**Exercise A**.
Repeat word for word the part of the fMRI passage that opens with the words containing "Our human fMRI" and closes with "spatial mapping methods.".
**Exercise B**.
Finish out the next part of the passage on fMRI studies of stuttering and birdsong, picking up after its final sentence.

**Extract to read**.
Our human fMRI studies focus upon brain multimodal, biological motion and mirror neuron processing systems in normal subjects and people who stutter. We are using traditional general linear model-based methods of analysis of fMRI data, and also contributing to the development of functional connectivity and functional spatial mapping methods.

Figure 2. fMRI in birds with variant songs (repeaters) and normal songs (non-repeaters)
Mean BOLD activation for four different auditory stimuli - tutor song (TUT), 2 kHz pure tone (TONE), bird’s own song (BOS) and conspecific song (CON) for 8 non-repeater controls birds (Non-repeaters), and 8 repeater birds (Repeaters). Colors denote correlation coefficients R, individually scaled in each plot, overlaid to averaged EPI images (grey). White border depicts the brain template outline. The main activated area that is consistently activated in all images corresponds to NCM, CM and field L region. Difference images represent the difference in z values between non-repeaters and repeaters. (Helekar, Salgado-Commissariat and Voss, 2010).

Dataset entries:
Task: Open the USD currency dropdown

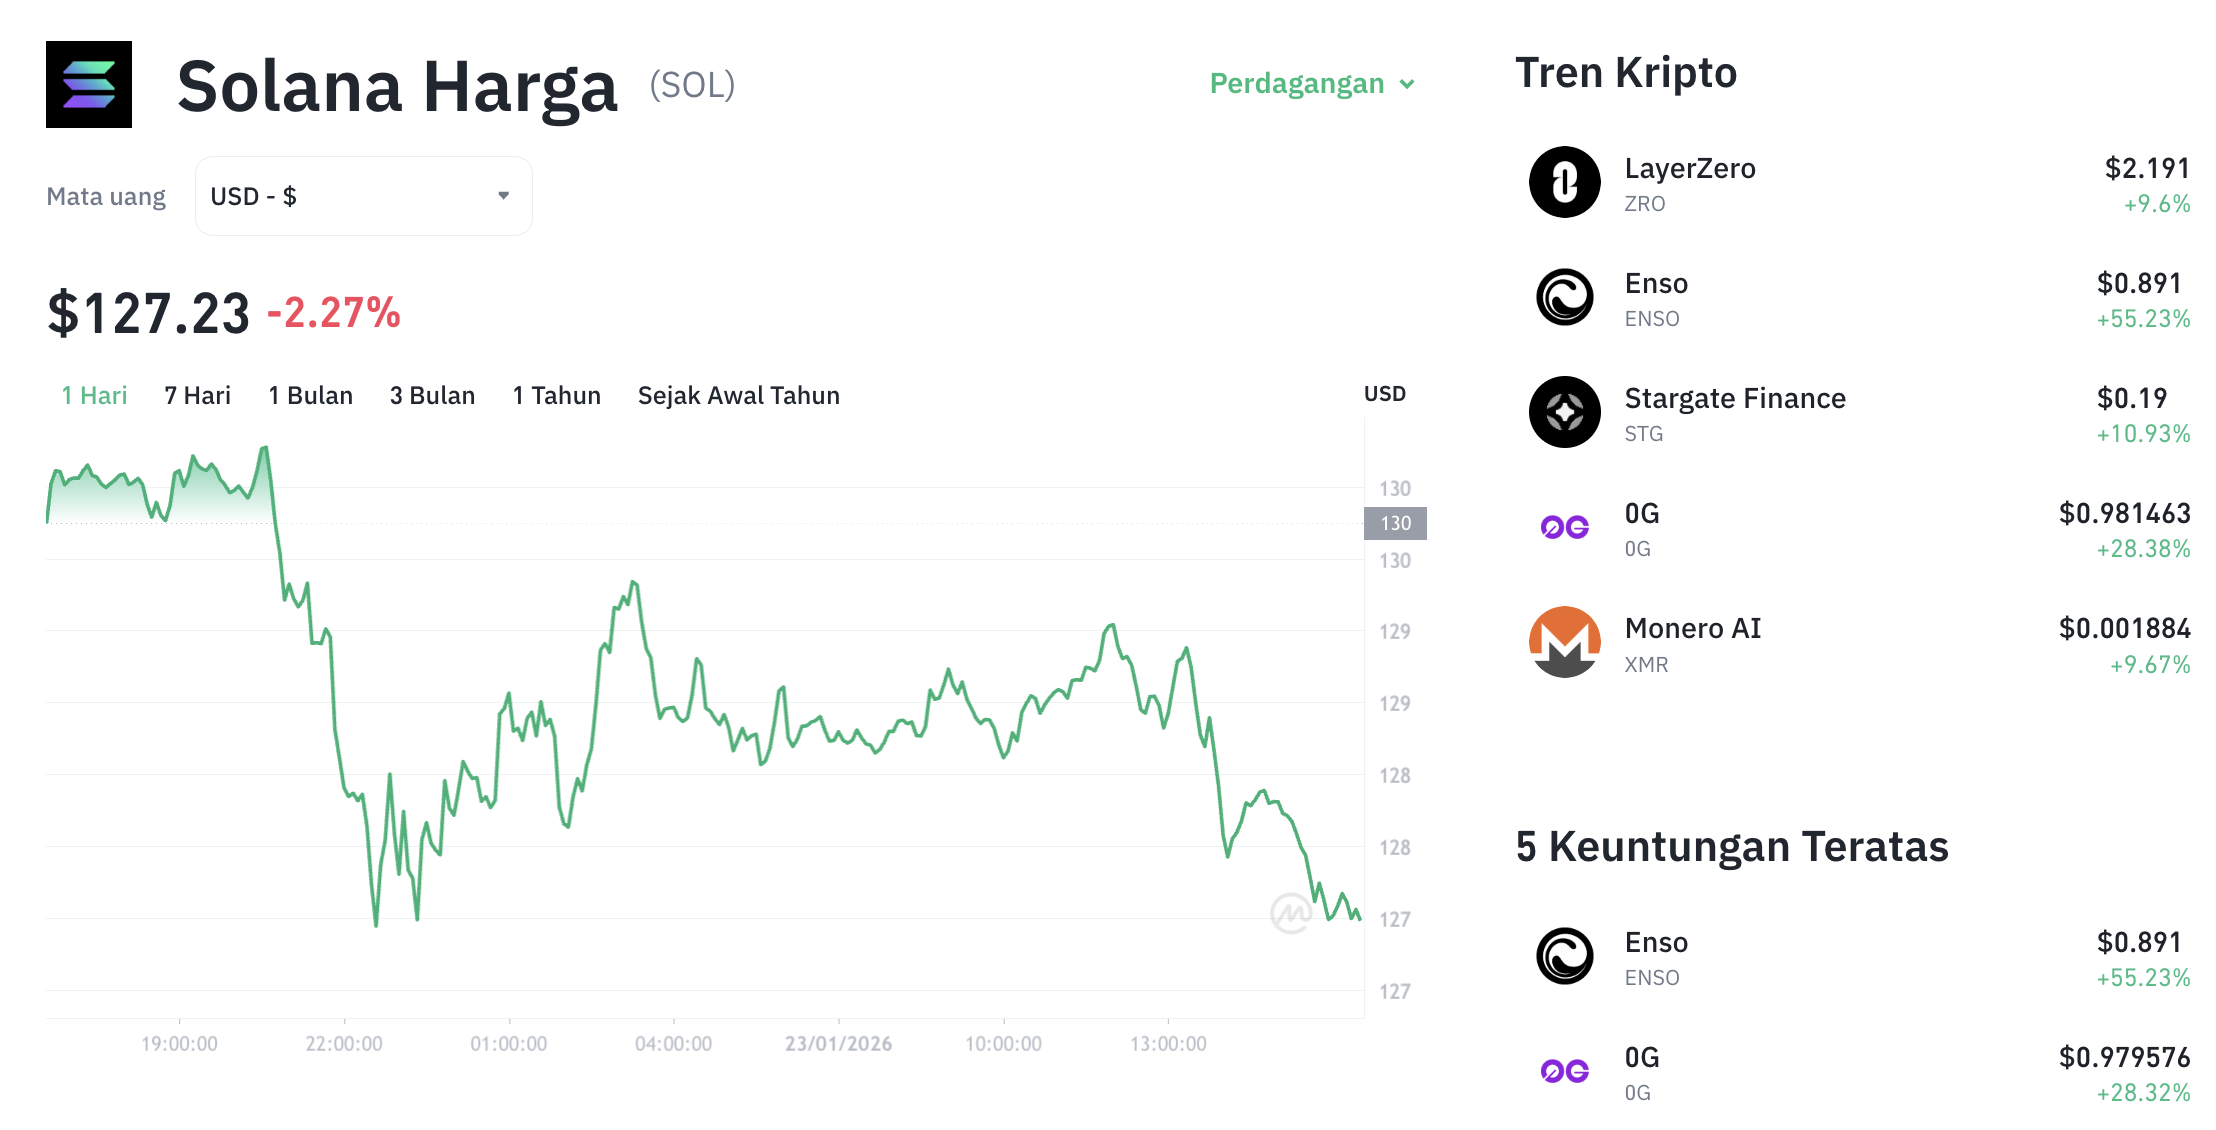Action: tap(363, 196)
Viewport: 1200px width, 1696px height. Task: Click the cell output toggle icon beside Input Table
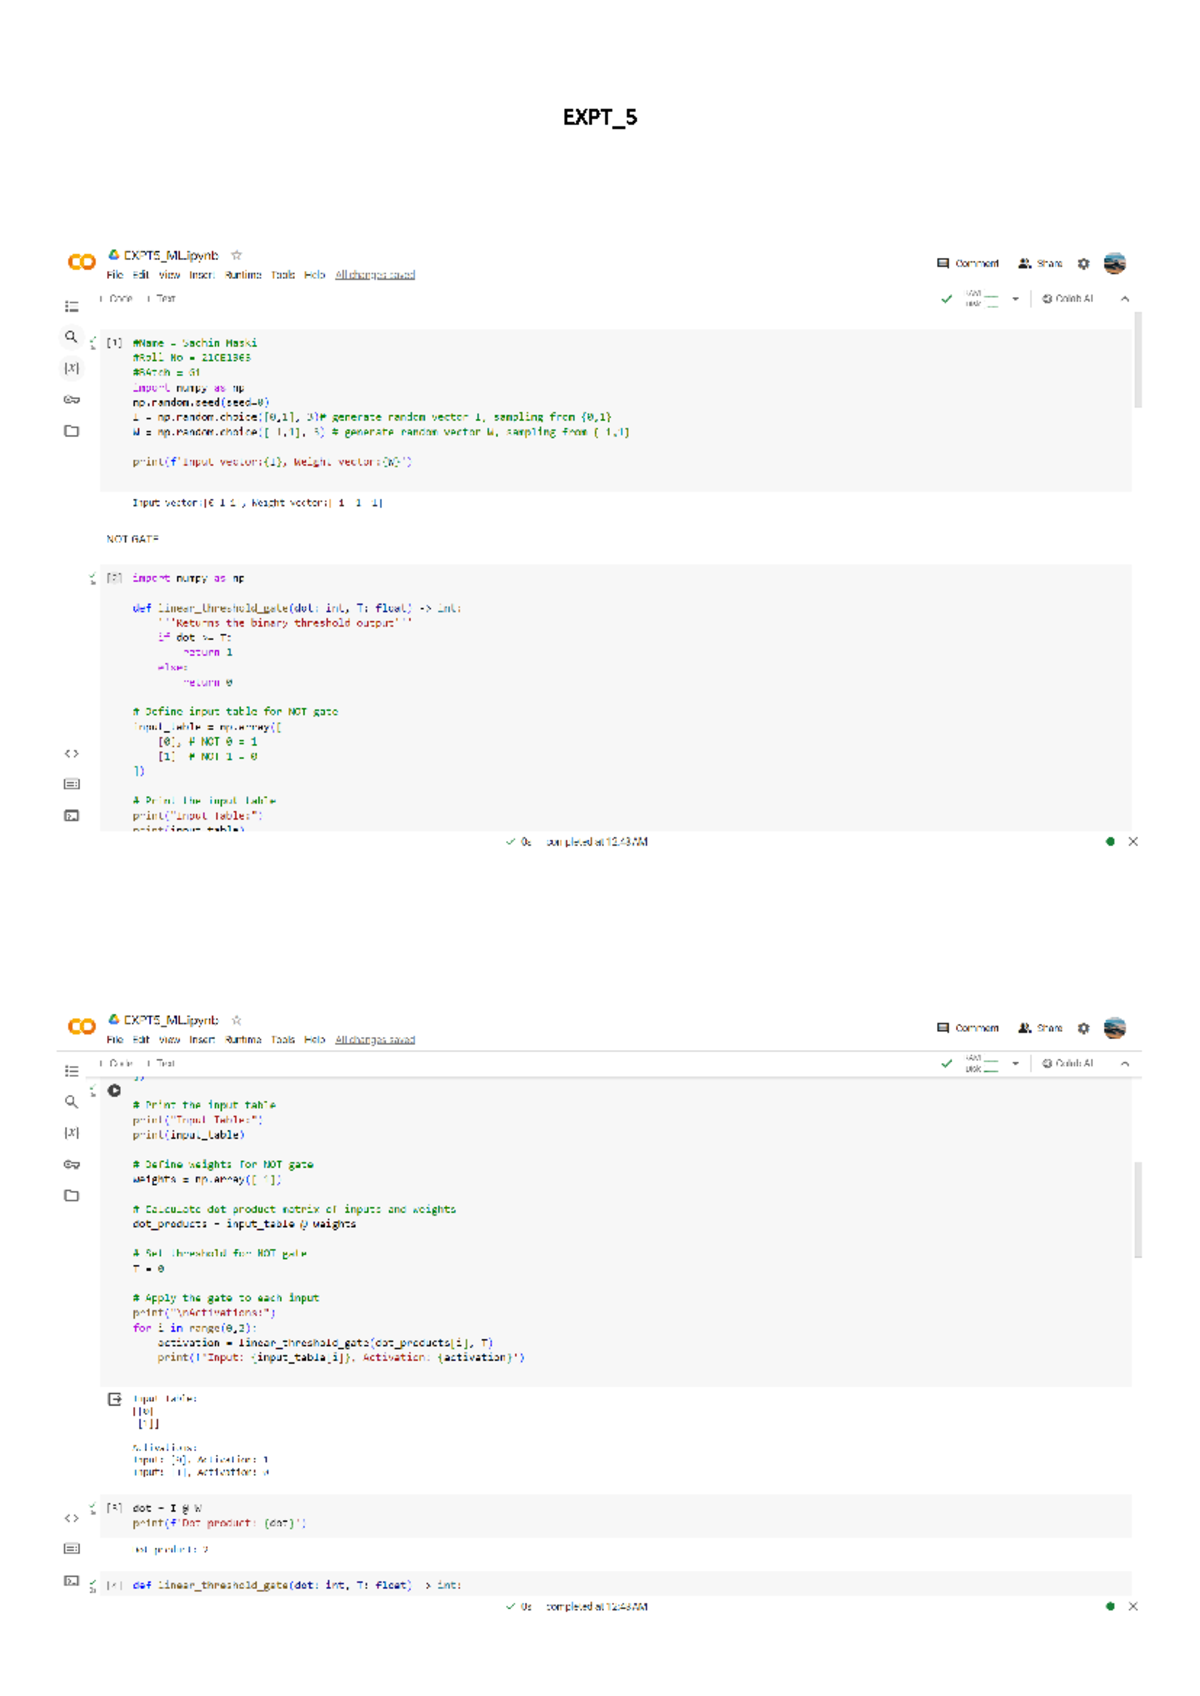(x=114, y=1399)
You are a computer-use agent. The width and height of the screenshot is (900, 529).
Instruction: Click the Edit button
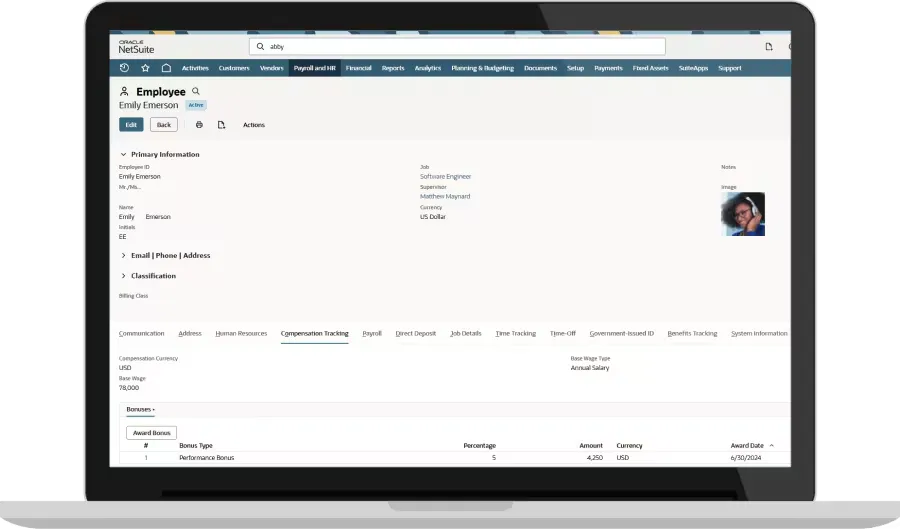tap(131, 125)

**Expected answer A**.
Our human fMRI studies focus upon brain multimodal, biological motion and mirror neuron processing systems in normal subjects and people who stutter. We are using traditional general linear model-based methods of analysis of fMRI data, and also contributing to the development of functional connectivity and functional spatial mapping methods.

**Expected answer B**.
Our recent fMRI studies on stuttering subjects viewing video clips of speech reveal altered activation of parietal multimodal and mirror neuronal areas, and changes in resting state functional connectivity of speech-specific areas. Other studies comparing trained pianists with matched untrained control subjects show selective bilateral activation of visual motion-sensitive areas V5/MT and pSTS in subjects viewing video clips of finger movements on piano keys rendering a musical melody. We find that the activation is enhanced in trained pianists compared to controls, and that the measured increase scales with increasing duration of experience as a pianist for up to 22 years (Figure 4). These results suggest visual motion sensitive areas can undergo experience-dependent functional neuroplasticity. We determined that in both trained pianists and controls watching and hearing the performance of a musical melody on a piano correlates with bilateral activation of occipital-temporal and parieto-temporal multimodal areas. However, the magnitude and volume of activation of these brain areas is substantially greater in piano-trained subjects compared to untrained subjects, suggesting again these areas are subject to functional neuroplastic changes.

Figure 3. Recording of LFP responses to audiovisual call stimuli
A. Picture showing an awake freely moving bird during recording with the wireless headstage and helium balloon attached to its head.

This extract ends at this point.